[Bug 230704] All the memory eaten away by ZFS 'solaris' malloc

bugzilla-noreply at freebsd.org bugzilla-noreply at freebsd.org
Fri Aug 17 13:33:31 UTC 2018


https://bugs.freebsd.org/bugzilla/show_bug.cgi?id=230704

            Bug ID: 230704
           Summary: All the memory eaten away by ZFS 'solaris' malloc
           Product: Base System
           Version: 11.2-RELEASE
          Hardware: Any
                OS: Any
            Status: New
          Severity: Affects Some People
          Priority: ---
         Component: kern
          Assignee: bugs at FreeBSD.org
          Reporter: Mark.Martinec at ijs.si

Affected: ZFS on 11.2-RELEASE and 11.1-RELEASE-p11 (but not on 10.3).

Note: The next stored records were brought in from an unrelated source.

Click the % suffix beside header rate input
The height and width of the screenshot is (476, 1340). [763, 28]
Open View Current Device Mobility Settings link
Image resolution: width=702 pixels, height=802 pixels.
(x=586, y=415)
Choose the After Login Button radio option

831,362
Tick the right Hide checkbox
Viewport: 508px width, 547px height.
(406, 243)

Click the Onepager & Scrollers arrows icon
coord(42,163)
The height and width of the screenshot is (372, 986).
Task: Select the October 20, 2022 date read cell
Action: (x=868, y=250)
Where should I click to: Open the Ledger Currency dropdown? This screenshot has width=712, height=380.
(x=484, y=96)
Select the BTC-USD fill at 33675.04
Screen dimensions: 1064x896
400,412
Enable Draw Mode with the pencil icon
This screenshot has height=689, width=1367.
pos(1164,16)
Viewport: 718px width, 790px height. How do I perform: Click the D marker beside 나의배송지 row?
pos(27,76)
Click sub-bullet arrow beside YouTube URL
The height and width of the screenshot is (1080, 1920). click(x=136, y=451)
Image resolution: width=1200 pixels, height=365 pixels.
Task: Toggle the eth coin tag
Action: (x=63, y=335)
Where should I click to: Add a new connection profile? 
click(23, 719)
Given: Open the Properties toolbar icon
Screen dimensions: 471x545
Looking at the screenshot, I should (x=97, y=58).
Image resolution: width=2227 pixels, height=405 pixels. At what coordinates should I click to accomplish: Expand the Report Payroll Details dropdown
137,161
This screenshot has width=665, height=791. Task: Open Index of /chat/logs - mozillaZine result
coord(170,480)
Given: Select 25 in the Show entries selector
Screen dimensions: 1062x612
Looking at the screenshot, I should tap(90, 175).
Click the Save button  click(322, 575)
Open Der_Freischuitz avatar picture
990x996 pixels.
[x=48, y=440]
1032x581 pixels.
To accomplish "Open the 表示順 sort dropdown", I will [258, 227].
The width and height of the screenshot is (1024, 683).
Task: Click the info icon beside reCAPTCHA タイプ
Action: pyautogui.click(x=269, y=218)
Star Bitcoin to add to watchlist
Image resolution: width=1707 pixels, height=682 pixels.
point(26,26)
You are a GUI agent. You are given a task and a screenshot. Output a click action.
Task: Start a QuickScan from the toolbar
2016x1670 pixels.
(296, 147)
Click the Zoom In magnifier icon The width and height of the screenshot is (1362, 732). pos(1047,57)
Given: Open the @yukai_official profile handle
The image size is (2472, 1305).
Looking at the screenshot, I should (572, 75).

Running commands like 'zpool list', 'zpool status' or 'zpool iostat'
on a defunct pool (with broken underlying disks) leaks memory.

When such command runs frequently (like by a monitoring tool
'telegraf'), in a couple of days the system runs out of memory,
applications start swapping and eventually everything grinds
to a standstill, requiring a forced reboot.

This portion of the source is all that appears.